__Exercise directions__: In the material below, how many lines contain "title"? Answer with the number alone.

__Data for review__:
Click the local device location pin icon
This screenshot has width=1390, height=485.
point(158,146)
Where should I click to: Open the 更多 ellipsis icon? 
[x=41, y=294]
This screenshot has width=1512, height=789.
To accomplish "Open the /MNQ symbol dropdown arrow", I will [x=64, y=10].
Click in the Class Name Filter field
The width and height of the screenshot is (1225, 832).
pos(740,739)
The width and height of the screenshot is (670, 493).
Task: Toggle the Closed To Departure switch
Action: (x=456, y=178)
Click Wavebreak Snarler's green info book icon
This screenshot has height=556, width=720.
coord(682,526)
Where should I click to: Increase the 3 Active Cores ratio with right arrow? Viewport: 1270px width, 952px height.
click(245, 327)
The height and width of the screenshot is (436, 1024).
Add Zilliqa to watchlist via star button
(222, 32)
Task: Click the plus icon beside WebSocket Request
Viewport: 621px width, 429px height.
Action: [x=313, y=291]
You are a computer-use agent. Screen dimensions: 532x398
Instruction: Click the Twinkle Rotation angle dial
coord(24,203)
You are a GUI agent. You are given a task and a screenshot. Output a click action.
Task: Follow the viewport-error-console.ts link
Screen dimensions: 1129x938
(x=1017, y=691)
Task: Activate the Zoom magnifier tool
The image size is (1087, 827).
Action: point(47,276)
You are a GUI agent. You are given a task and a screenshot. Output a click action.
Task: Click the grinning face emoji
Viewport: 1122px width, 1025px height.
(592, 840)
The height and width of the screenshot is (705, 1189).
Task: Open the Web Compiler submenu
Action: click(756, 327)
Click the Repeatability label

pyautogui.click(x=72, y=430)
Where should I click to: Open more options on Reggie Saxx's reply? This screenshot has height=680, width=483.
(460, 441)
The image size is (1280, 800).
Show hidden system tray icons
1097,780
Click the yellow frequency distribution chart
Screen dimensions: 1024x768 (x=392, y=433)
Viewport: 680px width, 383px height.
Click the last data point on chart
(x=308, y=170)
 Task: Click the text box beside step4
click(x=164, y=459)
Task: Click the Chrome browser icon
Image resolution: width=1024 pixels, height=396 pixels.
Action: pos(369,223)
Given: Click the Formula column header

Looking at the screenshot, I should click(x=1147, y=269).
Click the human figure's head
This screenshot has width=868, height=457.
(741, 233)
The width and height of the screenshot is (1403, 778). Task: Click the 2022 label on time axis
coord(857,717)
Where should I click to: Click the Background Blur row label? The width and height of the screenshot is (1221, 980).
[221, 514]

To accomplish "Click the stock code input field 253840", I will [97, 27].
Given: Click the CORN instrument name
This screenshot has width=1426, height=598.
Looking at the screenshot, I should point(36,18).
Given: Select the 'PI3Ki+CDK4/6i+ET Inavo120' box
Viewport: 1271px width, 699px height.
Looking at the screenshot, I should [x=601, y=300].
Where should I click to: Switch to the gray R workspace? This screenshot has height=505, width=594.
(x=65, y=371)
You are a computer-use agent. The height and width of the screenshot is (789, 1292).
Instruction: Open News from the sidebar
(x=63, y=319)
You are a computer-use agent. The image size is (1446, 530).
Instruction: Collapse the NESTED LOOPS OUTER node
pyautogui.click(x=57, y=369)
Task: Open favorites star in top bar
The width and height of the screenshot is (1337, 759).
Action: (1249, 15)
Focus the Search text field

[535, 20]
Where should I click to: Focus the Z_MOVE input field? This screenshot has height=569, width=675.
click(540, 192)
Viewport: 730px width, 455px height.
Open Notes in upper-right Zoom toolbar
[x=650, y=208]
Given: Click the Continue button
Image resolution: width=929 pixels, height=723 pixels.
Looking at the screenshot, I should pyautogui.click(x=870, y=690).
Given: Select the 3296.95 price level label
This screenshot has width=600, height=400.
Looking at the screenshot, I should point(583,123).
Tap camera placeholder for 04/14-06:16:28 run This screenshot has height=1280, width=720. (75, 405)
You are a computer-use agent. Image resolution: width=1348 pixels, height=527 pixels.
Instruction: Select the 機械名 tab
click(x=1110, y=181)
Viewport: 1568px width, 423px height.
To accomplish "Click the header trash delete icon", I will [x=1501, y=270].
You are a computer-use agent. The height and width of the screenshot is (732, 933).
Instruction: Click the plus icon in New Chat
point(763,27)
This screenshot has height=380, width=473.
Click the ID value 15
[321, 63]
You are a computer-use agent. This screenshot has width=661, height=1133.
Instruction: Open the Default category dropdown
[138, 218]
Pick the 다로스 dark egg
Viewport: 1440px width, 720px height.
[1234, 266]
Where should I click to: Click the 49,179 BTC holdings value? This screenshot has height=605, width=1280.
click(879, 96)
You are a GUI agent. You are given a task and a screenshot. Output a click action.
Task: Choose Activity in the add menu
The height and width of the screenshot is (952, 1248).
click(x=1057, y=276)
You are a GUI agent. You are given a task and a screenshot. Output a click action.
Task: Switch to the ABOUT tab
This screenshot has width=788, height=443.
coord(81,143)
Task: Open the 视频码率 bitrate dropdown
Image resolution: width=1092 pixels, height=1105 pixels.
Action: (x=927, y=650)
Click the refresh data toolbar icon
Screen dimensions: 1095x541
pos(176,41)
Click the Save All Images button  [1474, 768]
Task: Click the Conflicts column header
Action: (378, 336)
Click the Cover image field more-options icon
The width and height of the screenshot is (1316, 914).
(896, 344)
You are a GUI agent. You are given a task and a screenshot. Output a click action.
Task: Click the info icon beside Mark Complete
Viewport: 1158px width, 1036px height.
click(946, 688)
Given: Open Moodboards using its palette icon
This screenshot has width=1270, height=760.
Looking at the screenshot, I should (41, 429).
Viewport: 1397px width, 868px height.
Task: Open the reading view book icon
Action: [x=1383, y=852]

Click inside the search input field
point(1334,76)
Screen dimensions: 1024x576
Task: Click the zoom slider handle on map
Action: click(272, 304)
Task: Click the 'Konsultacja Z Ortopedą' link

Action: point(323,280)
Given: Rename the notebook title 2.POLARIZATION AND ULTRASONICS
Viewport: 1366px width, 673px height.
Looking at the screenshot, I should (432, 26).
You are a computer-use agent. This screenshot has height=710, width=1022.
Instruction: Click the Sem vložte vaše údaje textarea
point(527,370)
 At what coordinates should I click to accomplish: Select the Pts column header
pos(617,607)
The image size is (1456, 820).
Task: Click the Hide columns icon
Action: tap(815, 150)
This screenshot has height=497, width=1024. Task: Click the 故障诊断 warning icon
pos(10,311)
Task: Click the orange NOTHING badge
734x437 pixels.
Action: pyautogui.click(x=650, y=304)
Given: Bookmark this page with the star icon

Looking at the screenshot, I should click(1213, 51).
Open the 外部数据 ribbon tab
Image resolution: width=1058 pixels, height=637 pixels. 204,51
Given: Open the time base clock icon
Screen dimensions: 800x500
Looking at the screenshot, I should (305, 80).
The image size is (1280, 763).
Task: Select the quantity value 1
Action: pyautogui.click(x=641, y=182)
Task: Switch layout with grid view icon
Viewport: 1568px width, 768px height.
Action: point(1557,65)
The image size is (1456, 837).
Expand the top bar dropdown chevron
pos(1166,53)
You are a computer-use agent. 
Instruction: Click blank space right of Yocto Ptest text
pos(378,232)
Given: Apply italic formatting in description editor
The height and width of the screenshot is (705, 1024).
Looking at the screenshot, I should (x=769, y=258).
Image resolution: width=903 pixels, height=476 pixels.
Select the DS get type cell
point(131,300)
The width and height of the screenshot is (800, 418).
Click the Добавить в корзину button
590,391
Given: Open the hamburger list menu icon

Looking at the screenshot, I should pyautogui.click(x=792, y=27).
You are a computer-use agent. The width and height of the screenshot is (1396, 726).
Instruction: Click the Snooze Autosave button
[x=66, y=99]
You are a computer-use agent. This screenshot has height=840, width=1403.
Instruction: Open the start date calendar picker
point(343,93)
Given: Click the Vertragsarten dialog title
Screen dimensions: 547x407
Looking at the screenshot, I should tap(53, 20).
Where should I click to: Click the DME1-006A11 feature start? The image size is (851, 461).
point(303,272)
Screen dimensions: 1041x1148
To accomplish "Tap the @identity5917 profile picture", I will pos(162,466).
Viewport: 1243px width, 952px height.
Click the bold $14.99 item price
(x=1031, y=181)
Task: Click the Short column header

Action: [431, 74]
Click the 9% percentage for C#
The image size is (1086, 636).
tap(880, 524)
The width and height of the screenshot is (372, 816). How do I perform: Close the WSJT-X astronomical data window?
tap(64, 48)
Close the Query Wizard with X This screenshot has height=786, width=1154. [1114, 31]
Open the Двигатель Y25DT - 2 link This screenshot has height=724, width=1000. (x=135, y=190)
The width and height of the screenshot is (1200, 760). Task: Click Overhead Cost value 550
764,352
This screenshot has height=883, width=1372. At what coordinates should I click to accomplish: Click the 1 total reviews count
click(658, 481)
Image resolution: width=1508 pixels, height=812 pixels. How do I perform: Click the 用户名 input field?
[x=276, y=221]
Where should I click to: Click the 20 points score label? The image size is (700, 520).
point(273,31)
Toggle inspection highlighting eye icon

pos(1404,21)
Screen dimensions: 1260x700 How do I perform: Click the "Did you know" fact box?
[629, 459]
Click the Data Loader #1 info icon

__Solution to the problem__: 2